During a recent photo shoot, memories of Stephens' days as a motorcycle MP in Algiers, Rome and London rolled through his mind after Bally Technologies executive Bruce Rowe drove a replica olive-drab Harley-Davidson into the compound.
The 2002 customized messenger motorcycle with Gatling gun exhaust pipes and bayonet-handle foot pegs was built as a tribute to Rowe's father and grandfather, Army veterans of World War II and World War I.
"This is unbelievable," Stephens said. "It brings back memories from way back. I just wanted to jump on that motorcycle and take off."
Stephens, known as "Tex" because he was raised in Edinburg, Texas, was a salesman working in Battle Creek, Mich., when he was drafted on Jan. 21, 1941.
He was sent to Fort Brady on Michigan's Upper Peninsula, where the 702nd MP Battalion was formed in May 1941. Four months later, Secretary of War Henry L. Stimson established the Military Police Corps as a branch of the Army.
Stephens was in Detroit on Dec. 7, 1941, when Japanese warplanes attacked Hawaii, prompting the entry of the United States into World War II. He sailed from Brooklyn, N.Y., aboard the Queen Elizabeth to northern Scotland, arriving in June 1942.
Stephens trained motorcycle riders at an airfield at Rushden, England. As a sergeant in a traffic section, he was assigned to Gen. Dwight Eisenhower's Bushy Park camp in London with the 888th MP Company of the Army's Eighth Air Force.
In November 1942, Stephens' motorcycle unit was sent to Oran, Algeria, and renamed the 281st MP Company. They directed convoy landings on North Africa's Mediterranean coast and assisted Maj. Gen. George S. Patton's troops emerging from Casablanca to prepare for the invasion of Sicily.
In Algiers, Stephens' company took custody of surrendering German and Italian soldiers, and worked as crowd-control for celebrity USO tours including Frank Sinatra's three-day visit in 1943.

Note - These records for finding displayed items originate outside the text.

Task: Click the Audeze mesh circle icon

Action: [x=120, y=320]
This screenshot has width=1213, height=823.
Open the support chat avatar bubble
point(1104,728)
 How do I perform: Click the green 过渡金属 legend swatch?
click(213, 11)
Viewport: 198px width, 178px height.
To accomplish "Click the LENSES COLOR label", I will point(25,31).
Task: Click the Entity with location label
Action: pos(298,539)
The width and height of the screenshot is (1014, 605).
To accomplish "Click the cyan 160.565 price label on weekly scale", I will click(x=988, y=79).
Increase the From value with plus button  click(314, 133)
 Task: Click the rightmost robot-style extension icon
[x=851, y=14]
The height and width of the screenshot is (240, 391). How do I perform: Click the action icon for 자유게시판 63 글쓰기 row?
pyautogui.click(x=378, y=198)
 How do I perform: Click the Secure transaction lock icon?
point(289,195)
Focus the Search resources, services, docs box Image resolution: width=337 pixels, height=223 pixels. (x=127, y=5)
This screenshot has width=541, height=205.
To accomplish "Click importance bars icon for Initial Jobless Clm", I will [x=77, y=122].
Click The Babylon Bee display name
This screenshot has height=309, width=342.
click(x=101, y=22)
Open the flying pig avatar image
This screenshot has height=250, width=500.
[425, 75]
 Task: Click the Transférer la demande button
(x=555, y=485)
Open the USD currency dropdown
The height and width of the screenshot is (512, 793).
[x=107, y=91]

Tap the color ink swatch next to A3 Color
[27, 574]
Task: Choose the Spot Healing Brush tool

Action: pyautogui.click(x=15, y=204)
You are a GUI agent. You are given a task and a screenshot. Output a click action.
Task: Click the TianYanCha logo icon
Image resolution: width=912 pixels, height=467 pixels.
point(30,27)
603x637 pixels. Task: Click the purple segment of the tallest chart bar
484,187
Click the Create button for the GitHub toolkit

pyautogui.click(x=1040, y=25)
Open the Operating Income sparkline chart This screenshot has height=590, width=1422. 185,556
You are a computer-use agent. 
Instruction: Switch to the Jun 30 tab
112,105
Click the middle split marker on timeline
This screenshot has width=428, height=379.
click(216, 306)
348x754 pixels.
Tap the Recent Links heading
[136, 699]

That same year, Stephens' team provided a nighttime motorcade escort for President Franklin D. Roosevelt, who had arrived in North Africa to travel to the Tehran Conference and meet with British Prime Minister Winston Churchill and Soviet Premier Joseph Stalin.
Later during the war, he patrolled the streets of Rome to keep order among combat-hardened soldiers visiting the city on liberty passes.
Stephens was honorably discharged in October 1945.
After the war, Stephens made a career as a real estate manager for a Minneapolis-based retail chain store, Gamble-Skogmo Inc. He retired in 1971 and went into business as a consultant and owner of nursing homes and developer of about 20 retirement centers. He moved to Las Vegas from Clearwater, Fla., in 1992.
His three-word recipe for longevity: "Tender loving care."